The SME generates a modified Dirac equation
that breaks Lorentz symmetry
for some types of particle motions, but not others.
It therefore holds important information
about how Lorentz violations might have been hidden
in past experiments,
or might be revealed in future ones.

Lorentz violation tests with Penning Traps

A Penning trap
is a research apparatus
capable of trapping individual charged particles
and their antimatter counterparts.
The trapping mechanism is
a strong magnetic field that keeps the particles near a central axis,
and an electric field that turns the particles around
when they stray too far along the axis.
The motional frequencies of the trapped particle
can be monitored and measured with astonishing precision.
One of these frequencies is the anomaly frequency,
which has played an important role in the measurement
of the gyromagnetic ratio of the electron.
The first calculations of SME effects
in Penning traps
were published in 1997
and 1998.
They showed that,
in identical Penning traps,
if the
anomaly frequency of an electron was increased,
then the anomaly frequency of a positron
would be decreased.
The size of the increase or decrease
in the frequency
would be a measure of
the strength of one of the SME background fields.
More specifically,
it is a measure
of the component of the background field
along the direction of the axial magnetic field.
In tests of Lorentz symmetry,
the noninertial nature of the laboratory
due to the rotational and orbital motion of the Earth
has to be taken into account.
Each Penning-trap measurement
is the projection of the background SME fields
along the axis of the experimental magnetic field
at the time of the experiment.
This is further complicated if the experiment takes
hours, days, or longer to perform.
One approach is to seek instantaneous differences,
by comparing anomaly frequencies
for a particle and an antiparticle
measured at the same time on different days.
Another approach is to seek
sidereal variations,
by continuously monitoring
the anomaly frequency for just one species of particle
over an extended time.
Each offers different challenges.
For example,
instantaneous comparisons
require the electric field in the trap to be
precisely reversed,
while sidereal tests are limited
by the stability of the magnetic field.
An experiment conducted by the physicist Gerald Gabrielse of Harvard University involved two particles confined in a Penning trap.

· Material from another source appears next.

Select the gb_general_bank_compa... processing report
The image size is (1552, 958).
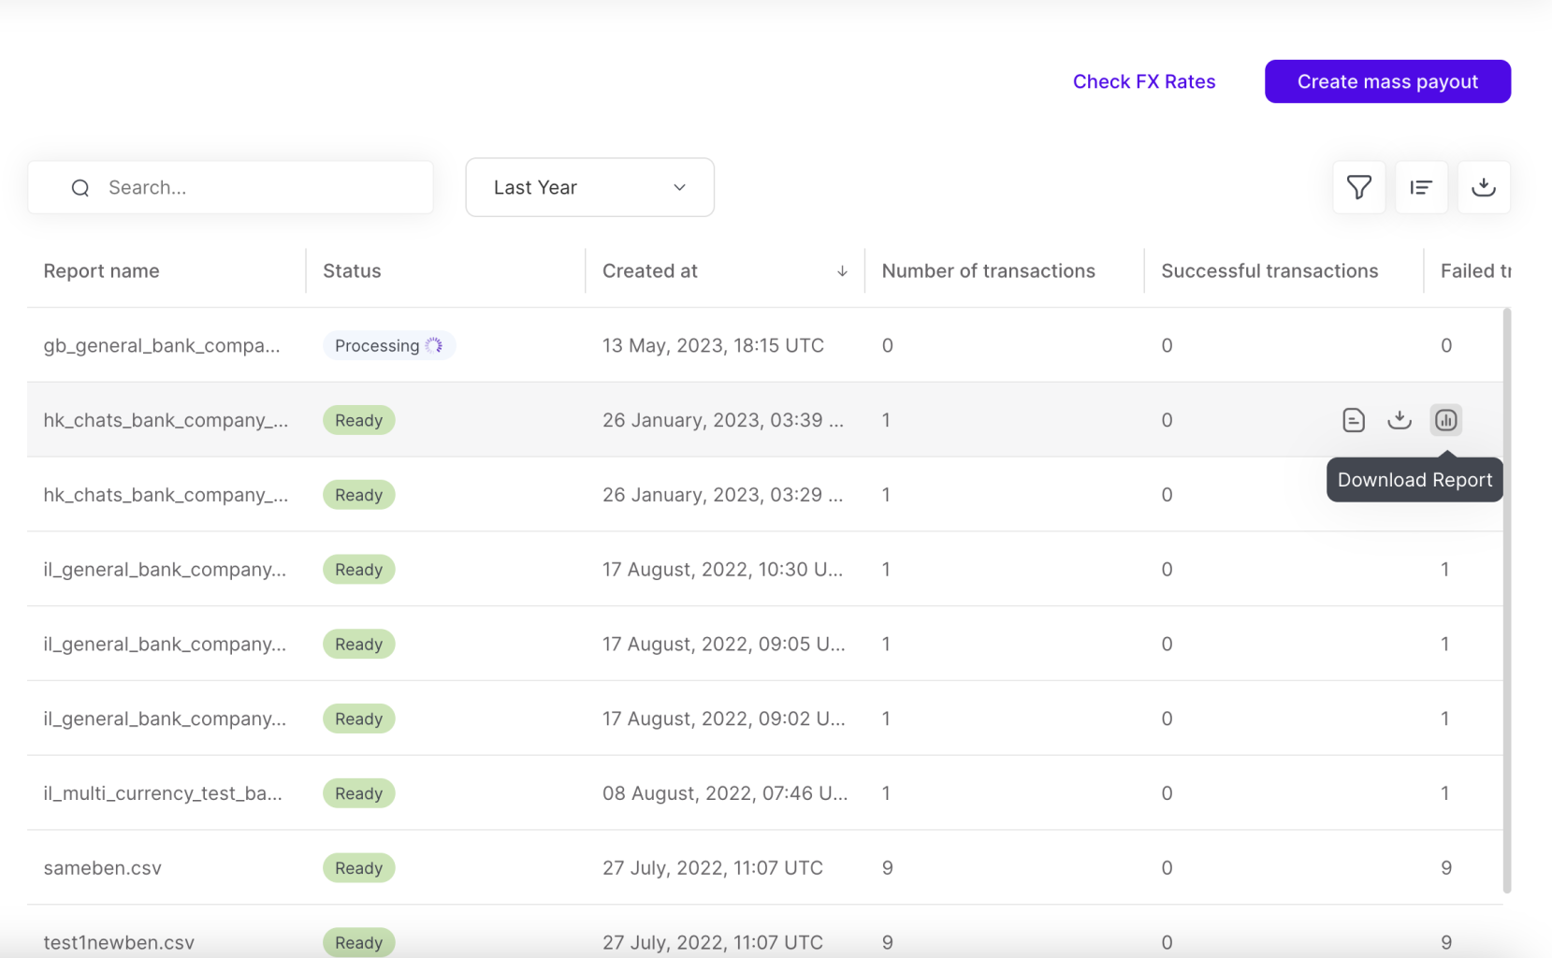click(161, 346)
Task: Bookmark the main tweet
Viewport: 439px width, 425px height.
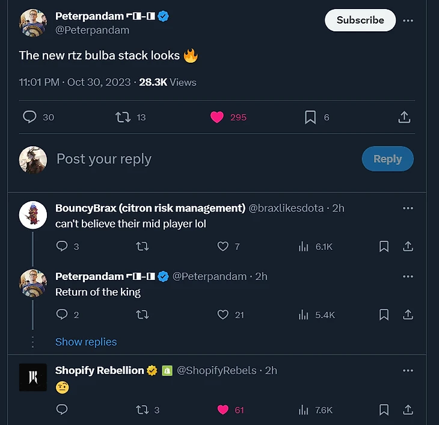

The idea was to compare a proton and an antiproton, but to overcome the technicalities of having opposite charges,
a negatively charged hydrogen ion was used in place of the proton. The ion, two electrons bound electrostatically with a proton, and the antiproton have the same charge and can therefore be simultaneously trapped. This design allows for quick interchange of the proton and the antiproton and so an instantaneous-type Lorentz test can be performed. The cyclotron frequencies of the two trapped particles
were about 90 MHz, and the apparatus was capable of resolving differences
in these of about 1.0 Hz. The absence of Lorentz violating effects of this type
placed a limit on combinations of -type SME coefficients that had not been accessed in other experiments. The results
appeared in Physical Review Letters in 1999.
The Penning-trap group at the University of Washington, headed by the Nobel Laureate Hans Dehmelt, conducted a search for sidereal variations in the anomaly frequency of a trapped electron. The results were extracted from an experiment that ran for several weeks, and the analysis required splitting the data into "bins" according to the orientation of the apparatus in the inertial reference frame of the Sun. At a resolution of 0.20 Hz, they were unable to discern any sidereal variations in the anomaly frequency, which runs around 185,000,000 Hz. Translating this into an upper bound on the relevant
SME background field, places a bound of about
10−24 GeV on a -type electron coefficient.
This work
was published in Physical Review Letters in 1999.
Another experimental result from the Dehmelt group involved a comparison of the instantaneous type. Using data from a single trapped electron
and a single trapped positron, they again found no difference
between the two anomaly frequencies at a resolution of about 0.2 Hz.
This result placed a bound on a simpler combination of
-type coefficients at a level of about 10−24 GeV.
In addition to being a limit on Lorentz violation,
this also limits the CPT violation.
This result
appeared in Physical Review Letters in 1999.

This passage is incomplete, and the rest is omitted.